Knowledge at Wharton: Have graph-based methods not been used as much in the past, or have they been looked at with more skepticism?
Bhattacharya: Graph-based methods have been used in practice for a long time, but I think what comes out of my research is the answer to the question of why they work. They were used, and they were working fine before, but here we provide some theory behind why it works, given the justification of using it in real problems.
Knowledge at Wharton: How can businesses apply this research?
“Graph-based methods have been used in practice for a long time, but I think what comes out of my research is the answer to the question of why they work.”
Bhattacharya: One of the recent projects we’re looking at is what is known as the two-sample problem. Imagine a situation where I want to find out whether a set of genes regulates or affects the occurrence of a disease. For example, suppose I have 20 genes, and I have the gene expression-level data from 100 patients who have diabetes. I also have the same expression-level data for 100 patients who are healthy. The goal is to find out whether these 20 genes are expressed differentially. By that, I mean that their expression levels are significantly different between these two sets of patients. Our research aims to provide theoretical understanding and comparison of the different methods that are deployed, to understand or answer such questions.
Knowledge at Wharton: What are some other applications for this research?
Bhattacharya: Another interesting application of our work is in natural language processing, mainly in problems that try to understand similarity between words. So, imagine the word “color,” which can be spelled in two ways: with the letter u, or without the letter u. They are the same word. The words “wolf” and “fox” both describe animals, but they are very different words. In this case, in spite of the amount of data we have, the support size, which is basically the collection of all words, is far larger than the data set itself. One of the methods that we are studying can be used to analyze such problems as well.
Knowledge at Wharton: I would think that would be pretty interesting to businesses because so many are using social media to gather data about customers. So, what’s next for this research?

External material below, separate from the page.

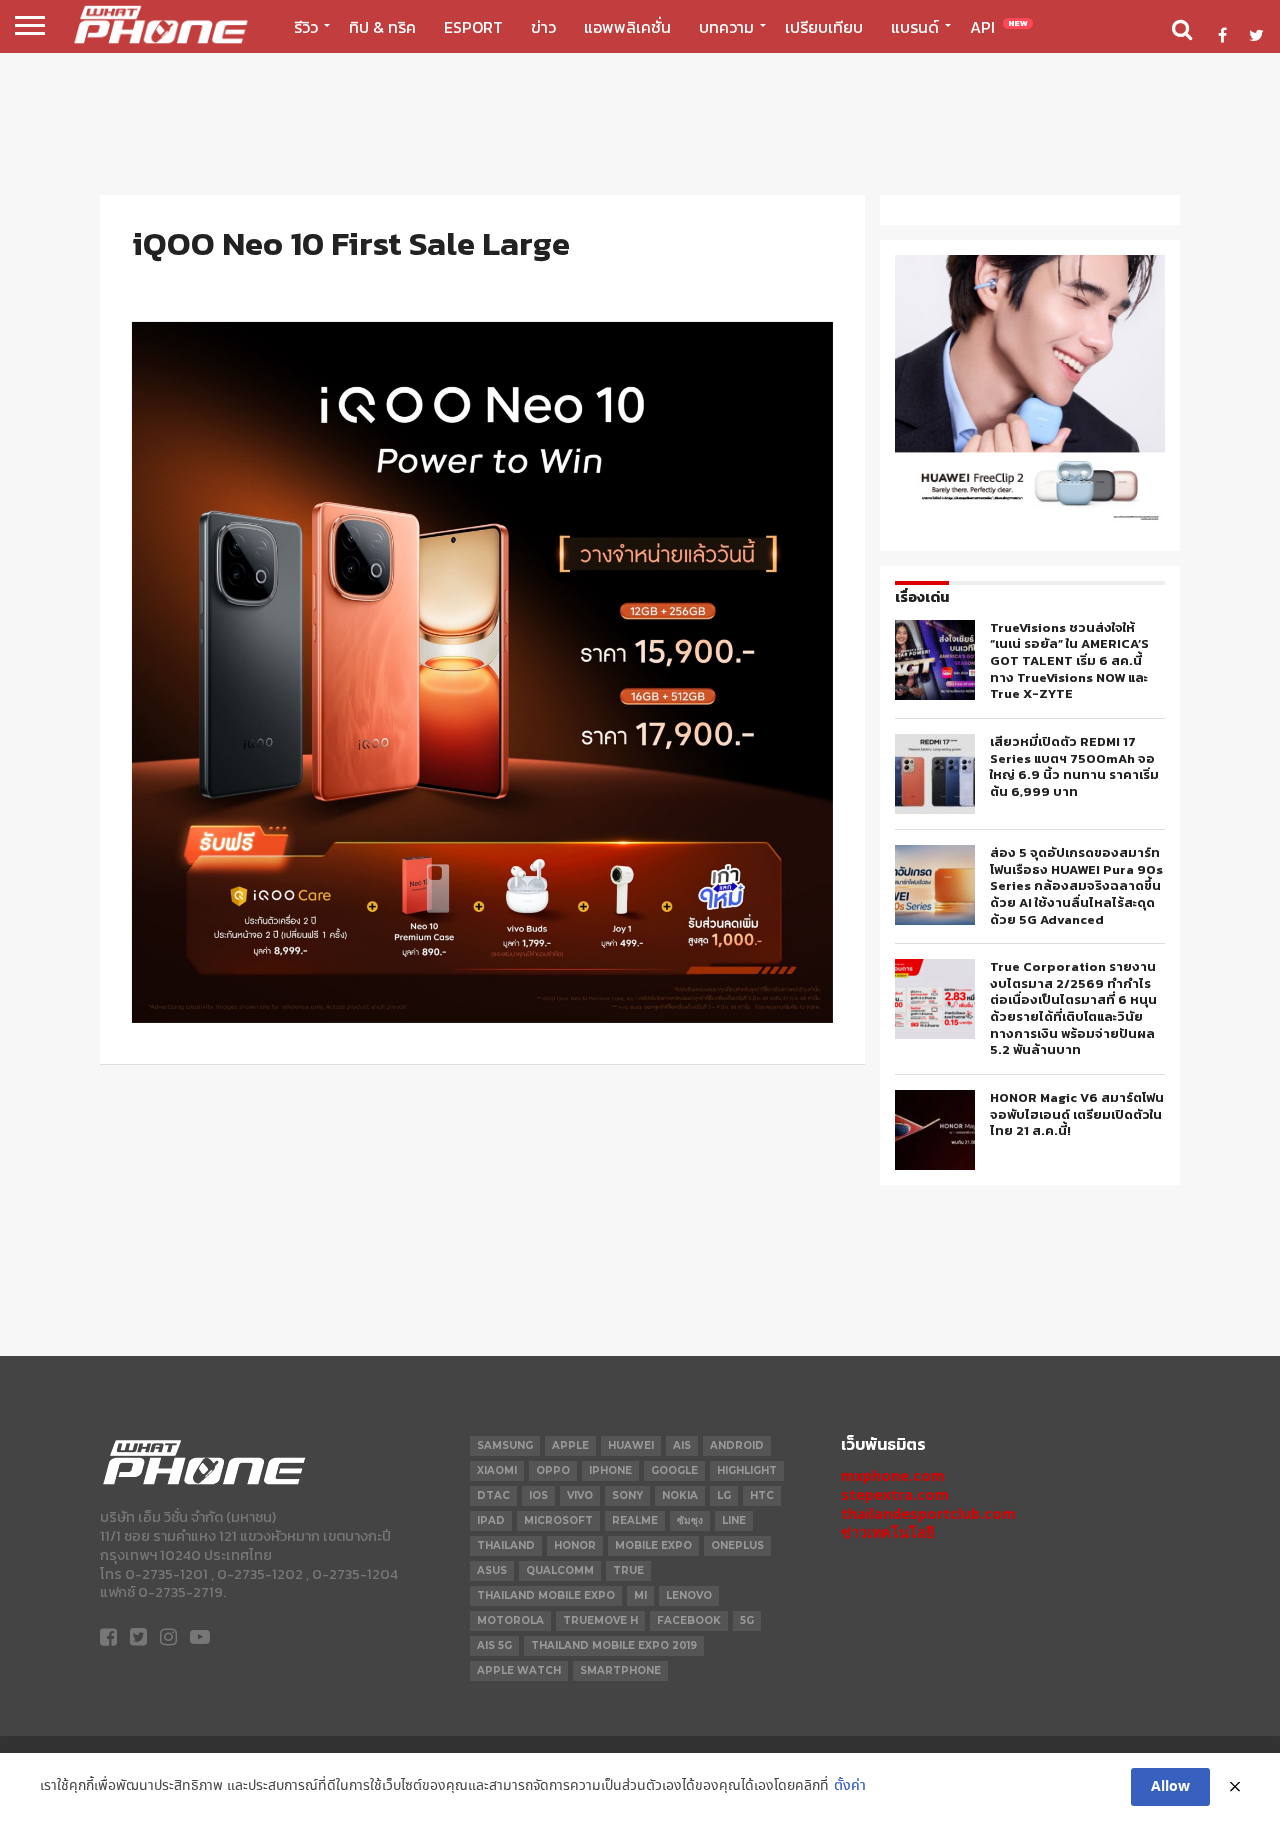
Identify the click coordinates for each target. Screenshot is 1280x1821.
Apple (570, 1445)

Bhattacharya: Currently, I’m trying to understand or analyze the methods for analyzing data in what is known as the high-dimensional setting, where you have, say, 10,000 genes and only a few hundred patients, and you want to find out something about how the genes affect the disease or the patients. For these cases, different new techniques are required, and I’m trying to understand the theoretical background of these results and how these can be used to find new methods and new algorithms.